Candidata a vice-presidente da República nas eleições de 2018, Sônia Guajajara é uma das principais apostas para formar a bancada do cocar na Câmara Federal. Ela é candidata pelo PSOL de São Paulo. “Os povos indígenas nunca foram prioridade de governo algum. Nossas demandas sempre encontraram entraves, não apenas pela falta de representatividade, mas, principalmente, devido à pressão exercida por setores com nenhum apreço pelo meio ambiente e com interesses muito claros em nossos territórios, como é o caso do agronegócio”, diz Guajajara. “Com a eleição de Bolsonaro e seu governo declaradamente anti-indígena e antidemocrático, a situação alcançou outro patamar e esses entraves têm sido institucionalizados como políticas públicas. Diante desse cenário, é importante e urgente garantir representantes indígenas que defendam os nossos direitos. Não basta mais sermos representados, queremos ser representantes.” De fato, a deputada Joenia Wapichana, da Rede, é a única indígena eleita deputada federal da história do Brasil.

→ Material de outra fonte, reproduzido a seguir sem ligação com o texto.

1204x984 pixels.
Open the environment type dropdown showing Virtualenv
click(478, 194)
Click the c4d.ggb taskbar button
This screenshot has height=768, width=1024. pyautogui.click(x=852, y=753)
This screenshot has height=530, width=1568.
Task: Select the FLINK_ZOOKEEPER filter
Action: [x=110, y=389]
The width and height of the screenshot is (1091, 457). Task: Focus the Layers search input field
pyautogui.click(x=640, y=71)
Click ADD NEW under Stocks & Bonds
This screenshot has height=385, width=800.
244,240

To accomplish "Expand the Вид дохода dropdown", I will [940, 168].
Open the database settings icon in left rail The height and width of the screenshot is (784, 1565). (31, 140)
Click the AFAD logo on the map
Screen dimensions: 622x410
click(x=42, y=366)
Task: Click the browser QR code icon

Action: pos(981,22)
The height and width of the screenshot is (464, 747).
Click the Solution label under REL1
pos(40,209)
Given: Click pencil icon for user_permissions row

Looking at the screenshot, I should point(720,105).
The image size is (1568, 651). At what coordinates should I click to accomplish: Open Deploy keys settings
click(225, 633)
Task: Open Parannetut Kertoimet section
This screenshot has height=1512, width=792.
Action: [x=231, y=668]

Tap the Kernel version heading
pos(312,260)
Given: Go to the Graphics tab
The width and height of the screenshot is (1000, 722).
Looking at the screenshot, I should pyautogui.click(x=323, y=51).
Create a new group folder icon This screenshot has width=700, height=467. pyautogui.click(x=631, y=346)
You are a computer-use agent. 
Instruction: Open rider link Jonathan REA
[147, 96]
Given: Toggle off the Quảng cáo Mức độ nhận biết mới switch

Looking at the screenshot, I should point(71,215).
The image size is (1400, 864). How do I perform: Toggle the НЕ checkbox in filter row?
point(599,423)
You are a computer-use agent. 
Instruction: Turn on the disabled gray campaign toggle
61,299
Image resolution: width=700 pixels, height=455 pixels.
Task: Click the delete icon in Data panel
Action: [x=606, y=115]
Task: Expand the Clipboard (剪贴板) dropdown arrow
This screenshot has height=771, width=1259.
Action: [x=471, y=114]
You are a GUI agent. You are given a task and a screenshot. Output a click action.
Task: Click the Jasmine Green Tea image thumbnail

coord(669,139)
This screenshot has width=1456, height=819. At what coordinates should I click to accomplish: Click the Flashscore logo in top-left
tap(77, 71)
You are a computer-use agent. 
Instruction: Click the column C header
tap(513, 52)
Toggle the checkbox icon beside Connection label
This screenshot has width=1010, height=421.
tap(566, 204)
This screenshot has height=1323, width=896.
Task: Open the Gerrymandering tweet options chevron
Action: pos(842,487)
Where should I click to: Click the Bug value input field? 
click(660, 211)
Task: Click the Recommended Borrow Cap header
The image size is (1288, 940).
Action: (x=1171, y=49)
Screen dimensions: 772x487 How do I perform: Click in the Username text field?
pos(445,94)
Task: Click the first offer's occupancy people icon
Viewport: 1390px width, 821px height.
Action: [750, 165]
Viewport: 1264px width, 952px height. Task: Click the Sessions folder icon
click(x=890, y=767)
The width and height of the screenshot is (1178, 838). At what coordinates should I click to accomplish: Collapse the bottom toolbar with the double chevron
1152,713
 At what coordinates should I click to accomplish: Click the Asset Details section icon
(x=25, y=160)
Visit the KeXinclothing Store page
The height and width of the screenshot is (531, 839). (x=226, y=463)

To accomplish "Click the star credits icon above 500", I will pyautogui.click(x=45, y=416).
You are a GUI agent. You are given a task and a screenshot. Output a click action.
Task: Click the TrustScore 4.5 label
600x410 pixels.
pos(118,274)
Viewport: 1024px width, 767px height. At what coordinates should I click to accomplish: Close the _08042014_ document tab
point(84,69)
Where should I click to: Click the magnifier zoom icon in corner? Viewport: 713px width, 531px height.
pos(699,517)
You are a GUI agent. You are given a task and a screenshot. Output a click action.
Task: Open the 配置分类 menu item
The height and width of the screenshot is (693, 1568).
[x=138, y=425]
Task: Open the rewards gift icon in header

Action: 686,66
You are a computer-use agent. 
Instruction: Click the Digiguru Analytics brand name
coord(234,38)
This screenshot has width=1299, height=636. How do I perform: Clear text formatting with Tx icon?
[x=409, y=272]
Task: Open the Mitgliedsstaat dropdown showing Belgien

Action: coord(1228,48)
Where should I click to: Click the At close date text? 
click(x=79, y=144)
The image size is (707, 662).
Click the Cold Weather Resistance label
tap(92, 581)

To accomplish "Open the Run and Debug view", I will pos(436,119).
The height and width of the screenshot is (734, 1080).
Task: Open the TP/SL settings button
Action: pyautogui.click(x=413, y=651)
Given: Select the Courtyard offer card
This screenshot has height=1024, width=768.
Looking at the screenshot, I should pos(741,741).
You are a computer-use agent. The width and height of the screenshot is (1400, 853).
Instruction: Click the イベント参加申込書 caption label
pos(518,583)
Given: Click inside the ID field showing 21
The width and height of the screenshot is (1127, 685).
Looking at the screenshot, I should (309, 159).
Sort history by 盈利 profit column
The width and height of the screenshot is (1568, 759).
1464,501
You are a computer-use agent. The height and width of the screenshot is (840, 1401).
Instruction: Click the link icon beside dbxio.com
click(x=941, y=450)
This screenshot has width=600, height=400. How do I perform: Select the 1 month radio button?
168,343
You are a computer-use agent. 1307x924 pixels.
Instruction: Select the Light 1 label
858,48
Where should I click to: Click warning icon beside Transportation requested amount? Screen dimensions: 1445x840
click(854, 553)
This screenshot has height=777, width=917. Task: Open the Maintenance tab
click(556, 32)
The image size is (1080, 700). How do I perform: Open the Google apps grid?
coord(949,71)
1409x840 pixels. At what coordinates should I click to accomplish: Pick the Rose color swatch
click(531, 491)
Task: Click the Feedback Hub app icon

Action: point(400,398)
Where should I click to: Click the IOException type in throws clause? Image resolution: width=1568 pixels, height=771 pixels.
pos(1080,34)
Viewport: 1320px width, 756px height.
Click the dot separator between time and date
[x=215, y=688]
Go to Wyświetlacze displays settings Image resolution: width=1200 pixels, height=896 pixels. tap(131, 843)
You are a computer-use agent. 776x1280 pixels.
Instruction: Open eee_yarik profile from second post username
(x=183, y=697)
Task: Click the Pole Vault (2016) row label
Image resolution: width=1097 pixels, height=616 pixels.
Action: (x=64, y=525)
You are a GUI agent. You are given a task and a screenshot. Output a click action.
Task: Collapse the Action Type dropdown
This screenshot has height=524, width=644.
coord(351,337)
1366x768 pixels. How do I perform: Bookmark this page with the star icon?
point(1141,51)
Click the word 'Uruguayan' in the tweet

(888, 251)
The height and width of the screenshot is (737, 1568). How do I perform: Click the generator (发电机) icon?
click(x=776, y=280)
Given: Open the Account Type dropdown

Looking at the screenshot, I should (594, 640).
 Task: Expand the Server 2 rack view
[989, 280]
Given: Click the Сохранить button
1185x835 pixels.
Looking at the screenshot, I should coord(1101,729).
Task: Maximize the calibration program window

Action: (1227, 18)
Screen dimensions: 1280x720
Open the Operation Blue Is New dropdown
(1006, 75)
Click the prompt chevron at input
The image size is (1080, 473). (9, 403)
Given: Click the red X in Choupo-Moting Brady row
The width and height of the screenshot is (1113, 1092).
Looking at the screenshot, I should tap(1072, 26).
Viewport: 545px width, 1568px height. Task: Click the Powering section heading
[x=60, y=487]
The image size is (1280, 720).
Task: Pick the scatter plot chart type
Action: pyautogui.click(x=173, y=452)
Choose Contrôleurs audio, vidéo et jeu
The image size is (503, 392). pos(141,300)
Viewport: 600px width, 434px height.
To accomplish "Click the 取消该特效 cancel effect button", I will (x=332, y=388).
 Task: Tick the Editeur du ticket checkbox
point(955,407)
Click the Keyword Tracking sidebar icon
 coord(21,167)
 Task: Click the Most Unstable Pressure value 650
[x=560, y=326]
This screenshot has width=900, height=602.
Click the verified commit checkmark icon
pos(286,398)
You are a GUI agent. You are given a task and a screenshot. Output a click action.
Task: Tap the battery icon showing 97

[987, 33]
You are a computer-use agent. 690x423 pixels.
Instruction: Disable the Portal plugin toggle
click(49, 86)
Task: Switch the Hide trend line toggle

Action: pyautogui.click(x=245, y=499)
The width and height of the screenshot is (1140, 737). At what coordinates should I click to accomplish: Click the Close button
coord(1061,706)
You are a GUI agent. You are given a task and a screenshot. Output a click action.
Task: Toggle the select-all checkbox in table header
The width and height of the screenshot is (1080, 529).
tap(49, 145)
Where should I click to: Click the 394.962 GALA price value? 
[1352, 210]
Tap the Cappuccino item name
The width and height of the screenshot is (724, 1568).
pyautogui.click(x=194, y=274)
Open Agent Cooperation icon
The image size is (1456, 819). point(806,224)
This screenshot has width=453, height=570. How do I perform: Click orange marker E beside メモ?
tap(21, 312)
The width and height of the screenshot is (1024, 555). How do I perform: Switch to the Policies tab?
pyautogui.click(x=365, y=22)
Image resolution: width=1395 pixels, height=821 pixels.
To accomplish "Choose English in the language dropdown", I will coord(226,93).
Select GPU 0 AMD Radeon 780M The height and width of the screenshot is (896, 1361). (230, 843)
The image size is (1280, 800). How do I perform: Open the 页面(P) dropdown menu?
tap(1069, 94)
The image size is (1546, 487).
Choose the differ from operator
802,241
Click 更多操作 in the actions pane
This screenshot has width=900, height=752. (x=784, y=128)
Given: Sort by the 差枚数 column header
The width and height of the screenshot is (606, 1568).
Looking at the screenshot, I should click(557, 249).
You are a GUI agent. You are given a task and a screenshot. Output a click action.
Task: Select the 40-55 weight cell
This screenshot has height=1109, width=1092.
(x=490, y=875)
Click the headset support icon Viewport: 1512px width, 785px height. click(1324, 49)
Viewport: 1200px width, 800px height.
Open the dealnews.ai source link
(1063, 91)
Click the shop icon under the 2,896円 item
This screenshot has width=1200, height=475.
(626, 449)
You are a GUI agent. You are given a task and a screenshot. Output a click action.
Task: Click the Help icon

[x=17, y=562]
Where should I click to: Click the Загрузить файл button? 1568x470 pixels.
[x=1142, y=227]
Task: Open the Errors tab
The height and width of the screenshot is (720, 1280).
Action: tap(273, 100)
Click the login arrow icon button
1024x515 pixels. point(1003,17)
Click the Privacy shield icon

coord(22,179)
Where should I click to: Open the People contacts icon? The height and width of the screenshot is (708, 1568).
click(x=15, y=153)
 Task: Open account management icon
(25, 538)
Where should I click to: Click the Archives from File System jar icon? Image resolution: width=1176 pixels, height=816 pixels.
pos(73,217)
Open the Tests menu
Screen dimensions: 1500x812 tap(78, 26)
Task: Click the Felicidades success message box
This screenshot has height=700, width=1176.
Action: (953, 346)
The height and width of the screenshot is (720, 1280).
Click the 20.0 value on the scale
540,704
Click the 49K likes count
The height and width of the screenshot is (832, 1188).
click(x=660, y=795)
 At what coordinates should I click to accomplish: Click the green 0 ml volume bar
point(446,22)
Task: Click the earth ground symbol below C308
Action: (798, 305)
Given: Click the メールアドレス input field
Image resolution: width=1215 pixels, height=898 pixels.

“Não basta mais sermos representados, queremos ser representantes”, reivindica Guajajara

Estado que proporcionalmente concentra a maior população negra do País (84%), a Bahia nunca elegeu um mandatário dessa comunidade e apenas há quatro anos deu a vitória à primeira e única deputada estadual negra do estado, Olívia Santana, do PCdoB. Em São Paulo, o cenário não é diferente. Até hoje, apenas quatro negras foram eleitas para a Assembleia Legislativa, três delas há quatro anos, no pleito de 2018. Na Câmara Federal, a discrepância também é grande: dos 513 deputados, 125 se declaram pardos e pretos, menos de 25% dos assentos, numa sociedade onde 56% dos habitantes se declaram negros, segundo dados de 2019 do IBGE. “O mundo inteiro olha para o Brasil e pensa como é possível, num país de maioria preta e parda, não ver a população negra representada no poder político. Isso é um escândalo internacional. O Brasil tem de sair desse constrangimento”, comenta a socióloga Vilma Reis, candidata a deputada federal pelo PT baiano e uma das representantes do Quilombo nos Parlamentos. Em eleições passadas, o movimento negro apoiou candidaturas brancas comprometidas com a causa antirracista, mas agora resolveu dar um passo adiante e também eleger seus próprios representantes.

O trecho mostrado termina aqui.